REPUBLIKA.CO.ID, JAKARTA - Pengamat Hukum Internasional Prof Hikmahanto Juwana mengatakan Indonesia tidak melanggar hak kemanusiaan dan hak kewarganegaraan ketika menolak untuk memulangkan WNI mantan anggota Islamic State of Iraq and Suriah (ISIS) di Suriah.
Menurut dia, hal ini dikarenakan mereka sudah bukan WNI lagi. Hikmahanto juga mempertanyakan dasar kemanusiaan yang dipakai ketika mereka mereka yang tergabung dalam ISIS itu melakukan pembunuhan terhadap orang-orang tidak berdosa.

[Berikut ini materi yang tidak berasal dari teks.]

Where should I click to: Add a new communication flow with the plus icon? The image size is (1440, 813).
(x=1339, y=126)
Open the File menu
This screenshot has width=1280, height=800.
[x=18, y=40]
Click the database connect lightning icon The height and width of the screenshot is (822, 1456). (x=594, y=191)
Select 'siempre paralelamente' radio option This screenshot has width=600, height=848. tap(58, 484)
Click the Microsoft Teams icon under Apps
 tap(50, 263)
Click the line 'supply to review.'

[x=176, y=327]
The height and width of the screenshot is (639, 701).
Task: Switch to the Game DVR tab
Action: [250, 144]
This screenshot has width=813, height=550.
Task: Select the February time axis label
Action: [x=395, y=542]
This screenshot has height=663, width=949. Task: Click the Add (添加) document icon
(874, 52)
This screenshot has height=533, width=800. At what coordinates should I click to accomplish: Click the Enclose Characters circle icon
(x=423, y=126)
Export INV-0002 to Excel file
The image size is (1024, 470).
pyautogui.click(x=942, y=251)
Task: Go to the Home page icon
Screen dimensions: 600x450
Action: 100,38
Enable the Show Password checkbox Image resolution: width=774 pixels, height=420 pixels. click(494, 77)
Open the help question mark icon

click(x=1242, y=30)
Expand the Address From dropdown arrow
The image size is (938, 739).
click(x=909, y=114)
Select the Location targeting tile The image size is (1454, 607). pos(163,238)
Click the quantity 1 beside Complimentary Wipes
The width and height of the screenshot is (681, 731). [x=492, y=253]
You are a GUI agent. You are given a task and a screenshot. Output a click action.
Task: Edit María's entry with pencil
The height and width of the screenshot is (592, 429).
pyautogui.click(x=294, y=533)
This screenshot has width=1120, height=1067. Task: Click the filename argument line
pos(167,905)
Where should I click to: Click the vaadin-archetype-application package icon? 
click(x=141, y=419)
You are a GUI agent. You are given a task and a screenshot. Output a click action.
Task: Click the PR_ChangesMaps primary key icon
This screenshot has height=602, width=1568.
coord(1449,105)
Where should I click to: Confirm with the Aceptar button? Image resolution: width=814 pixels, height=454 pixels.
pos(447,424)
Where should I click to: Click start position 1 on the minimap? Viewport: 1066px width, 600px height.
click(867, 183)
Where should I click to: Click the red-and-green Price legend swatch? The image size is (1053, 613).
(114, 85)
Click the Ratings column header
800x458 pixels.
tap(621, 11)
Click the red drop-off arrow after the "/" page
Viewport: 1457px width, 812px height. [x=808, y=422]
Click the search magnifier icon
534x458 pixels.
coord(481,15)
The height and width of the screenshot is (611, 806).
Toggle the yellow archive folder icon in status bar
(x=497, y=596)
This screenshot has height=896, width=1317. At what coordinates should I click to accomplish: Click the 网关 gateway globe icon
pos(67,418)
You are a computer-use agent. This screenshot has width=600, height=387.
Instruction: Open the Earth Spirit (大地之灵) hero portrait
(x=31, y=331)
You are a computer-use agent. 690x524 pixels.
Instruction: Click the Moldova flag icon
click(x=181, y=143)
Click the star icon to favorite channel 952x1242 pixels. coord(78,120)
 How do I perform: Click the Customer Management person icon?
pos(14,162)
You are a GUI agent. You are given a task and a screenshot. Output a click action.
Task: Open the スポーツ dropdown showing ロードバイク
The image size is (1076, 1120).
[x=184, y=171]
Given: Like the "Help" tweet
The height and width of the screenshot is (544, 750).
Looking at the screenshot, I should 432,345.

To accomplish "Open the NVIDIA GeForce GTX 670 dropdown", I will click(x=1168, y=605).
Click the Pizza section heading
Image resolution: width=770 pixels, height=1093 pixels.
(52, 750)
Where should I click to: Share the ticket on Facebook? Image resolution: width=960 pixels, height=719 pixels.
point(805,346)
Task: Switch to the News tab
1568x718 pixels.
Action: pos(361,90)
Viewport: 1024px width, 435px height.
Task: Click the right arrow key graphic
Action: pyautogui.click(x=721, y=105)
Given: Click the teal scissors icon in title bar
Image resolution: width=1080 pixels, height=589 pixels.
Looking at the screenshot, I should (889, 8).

"Kalau saya perhatikan bahwa alasan kemanusiaan itu akan berakhir ketika keselamatan dari bangsa dan negara itu sudah mulai muncul. Kita harus tahu bahwa kalau misalnya mereka kembali dan kita tidak bisa menanggulangi penyebaran paham ideologi dari ISIS ini, nanti ujungnya akan mengganggu keselamatan dari bangsa ini sendiri," kata Hikmahanto, dalam keterangan tertulis yang diterima, Rabu (12/2).
Menurut dia, landasan negara untuk menyikapi kebijakan untuk memulangkan atau tidaknya tentu didasarkan terhadap mereka mereka yang bergabung pada ISIS ini merupakan WNI atau bukan. Karena kalau bukan WNI lagi, kata Hikmahanto, tentunya tidak ada kewajiban bagi pemerintah untuk memulangkan.
Undang-Undang Nomor 12 Tahun 2006 tentang Kewarganegaraan Republik Indonesia dan turunannya, yakni Peraturan Pemerintah Nomor 2 Tahun 2007 sudah disebutkan bahwa, seseorang itu bisa secara otomatis kehilangan kewarganegaraan apabila memenuhi beberapa kualifikasi.
"Ada dua kualifikasi yang utama. Pertama, dalam pasal 23 huruf d adalah kalau mereka ikut di dalam dinas tentara asing. Di situ bukan disebut negara. Jadi ikut tentara asing. Yang dimaksud tentara asing ini bisa pemberontak mungkin dan lain sebagainya,” ujar peraih Doktoral dari Universitas Nottingham, Inggris ini.
Kedua, sesuai dengan pada pasal 23 huruf f adalah apabila mereka mengangkat sumpah untuk setia pada sebuah negara atau bagian dari negara. Menurut Hikmahanto, jika ISIS ini merupakan pemberontak dan merupakan bagian dari negara serta eks-WNI itu sudah melakukan sumpah setia, maka mereka sudah kehilangan kewarganegaraan.
"Atas dasar ini kalau mereka kehilangan kewarganegaraan maka tentu mereka sudah tidak lagi menjadi kewajiban Pemerintah Indonesia untuk mengembalikan mereka ataupun melindungi mereka. Tidak ada itu," katanya.